- **Required action**:
In how many lines of the records does the string "karty" appear? State only the number.

==== Records supplied ====

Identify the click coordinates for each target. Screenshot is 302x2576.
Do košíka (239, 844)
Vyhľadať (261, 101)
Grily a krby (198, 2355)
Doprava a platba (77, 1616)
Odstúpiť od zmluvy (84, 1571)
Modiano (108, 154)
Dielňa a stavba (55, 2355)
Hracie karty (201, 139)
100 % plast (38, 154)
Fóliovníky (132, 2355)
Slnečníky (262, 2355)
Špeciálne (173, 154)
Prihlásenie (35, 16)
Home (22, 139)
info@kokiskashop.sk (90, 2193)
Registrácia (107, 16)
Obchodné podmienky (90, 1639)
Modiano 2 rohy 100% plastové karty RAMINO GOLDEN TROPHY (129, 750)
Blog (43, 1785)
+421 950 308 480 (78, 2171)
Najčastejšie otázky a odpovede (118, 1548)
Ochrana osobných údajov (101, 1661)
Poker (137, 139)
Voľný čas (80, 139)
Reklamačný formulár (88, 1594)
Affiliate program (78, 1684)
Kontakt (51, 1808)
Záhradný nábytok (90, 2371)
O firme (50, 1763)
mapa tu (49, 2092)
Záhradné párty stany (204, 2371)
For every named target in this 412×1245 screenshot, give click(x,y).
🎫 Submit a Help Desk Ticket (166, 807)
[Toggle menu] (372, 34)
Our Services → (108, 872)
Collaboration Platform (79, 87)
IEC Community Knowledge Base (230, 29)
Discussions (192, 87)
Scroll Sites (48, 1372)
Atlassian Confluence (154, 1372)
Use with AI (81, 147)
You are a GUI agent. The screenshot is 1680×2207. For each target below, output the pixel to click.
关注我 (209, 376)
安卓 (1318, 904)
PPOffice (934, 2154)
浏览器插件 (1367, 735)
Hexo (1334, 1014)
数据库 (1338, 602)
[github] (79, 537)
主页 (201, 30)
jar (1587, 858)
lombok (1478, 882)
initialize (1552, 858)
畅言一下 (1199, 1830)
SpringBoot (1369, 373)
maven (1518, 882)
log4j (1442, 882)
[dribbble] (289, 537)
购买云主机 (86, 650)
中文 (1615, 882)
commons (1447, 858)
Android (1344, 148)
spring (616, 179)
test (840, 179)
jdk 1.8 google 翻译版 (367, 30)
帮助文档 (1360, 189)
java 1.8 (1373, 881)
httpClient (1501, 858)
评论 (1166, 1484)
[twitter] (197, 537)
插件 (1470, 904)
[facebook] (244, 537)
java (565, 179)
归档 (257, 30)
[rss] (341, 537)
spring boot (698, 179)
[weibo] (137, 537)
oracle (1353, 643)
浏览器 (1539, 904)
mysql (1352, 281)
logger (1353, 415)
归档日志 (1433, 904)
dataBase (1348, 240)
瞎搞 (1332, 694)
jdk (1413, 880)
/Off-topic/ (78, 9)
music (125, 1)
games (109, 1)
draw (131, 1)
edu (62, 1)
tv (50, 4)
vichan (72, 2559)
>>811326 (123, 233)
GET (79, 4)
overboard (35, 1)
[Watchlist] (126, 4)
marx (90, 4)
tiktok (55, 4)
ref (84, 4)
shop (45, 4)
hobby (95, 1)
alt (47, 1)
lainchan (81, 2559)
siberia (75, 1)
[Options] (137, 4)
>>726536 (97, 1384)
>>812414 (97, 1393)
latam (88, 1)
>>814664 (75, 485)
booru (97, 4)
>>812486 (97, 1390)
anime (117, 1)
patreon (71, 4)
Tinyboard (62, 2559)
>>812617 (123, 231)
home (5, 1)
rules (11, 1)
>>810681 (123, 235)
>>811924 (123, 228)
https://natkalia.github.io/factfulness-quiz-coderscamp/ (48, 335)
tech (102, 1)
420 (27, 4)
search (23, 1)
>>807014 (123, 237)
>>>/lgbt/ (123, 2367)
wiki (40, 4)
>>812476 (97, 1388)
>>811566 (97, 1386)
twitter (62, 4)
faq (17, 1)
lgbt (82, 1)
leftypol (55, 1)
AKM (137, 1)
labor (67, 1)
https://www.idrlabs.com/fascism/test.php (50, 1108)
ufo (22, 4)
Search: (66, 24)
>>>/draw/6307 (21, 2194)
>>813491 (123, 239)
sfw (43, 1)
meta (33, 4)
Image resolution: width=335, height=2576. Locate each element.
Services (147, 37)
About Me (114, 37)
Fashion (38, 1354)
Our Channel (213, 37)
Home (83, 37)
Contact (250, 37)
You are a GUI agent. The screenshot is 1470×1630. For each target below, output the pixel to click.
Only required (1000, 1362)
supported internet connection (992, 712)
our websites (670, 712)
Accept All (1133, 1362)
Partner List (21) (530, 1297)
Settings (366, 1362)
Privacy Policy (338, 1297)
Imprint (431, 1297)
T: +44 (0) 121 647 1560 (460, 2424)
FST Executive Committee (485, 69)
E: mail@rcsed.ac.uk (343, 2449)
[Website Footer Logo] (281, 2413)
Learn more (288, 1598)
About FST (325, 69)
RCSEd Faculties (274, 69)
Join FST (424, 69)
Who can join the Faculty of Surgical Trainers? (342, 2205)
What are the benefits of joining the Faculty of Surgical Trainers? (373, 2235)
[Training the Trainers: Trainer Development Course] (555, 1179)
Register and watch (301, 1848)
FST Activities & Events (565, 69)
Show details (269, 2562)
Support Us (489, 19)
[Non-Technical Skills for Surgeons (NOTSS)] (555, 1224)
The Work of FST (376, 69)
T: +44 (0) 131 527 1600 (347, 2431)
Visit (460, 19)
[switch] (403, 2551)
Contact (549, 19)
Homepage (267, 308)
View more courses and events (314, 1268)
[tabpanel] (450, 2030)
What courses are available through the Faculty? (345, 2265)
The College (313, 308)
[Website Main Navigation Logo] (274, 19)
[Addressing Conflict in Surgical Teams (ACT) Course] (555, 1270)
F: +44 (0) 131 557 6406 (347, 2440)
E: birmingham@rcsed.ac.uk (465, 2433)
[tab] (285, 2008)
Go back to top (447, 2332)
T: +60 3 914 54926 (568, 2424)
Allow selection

====

- **Exercise answer**:
2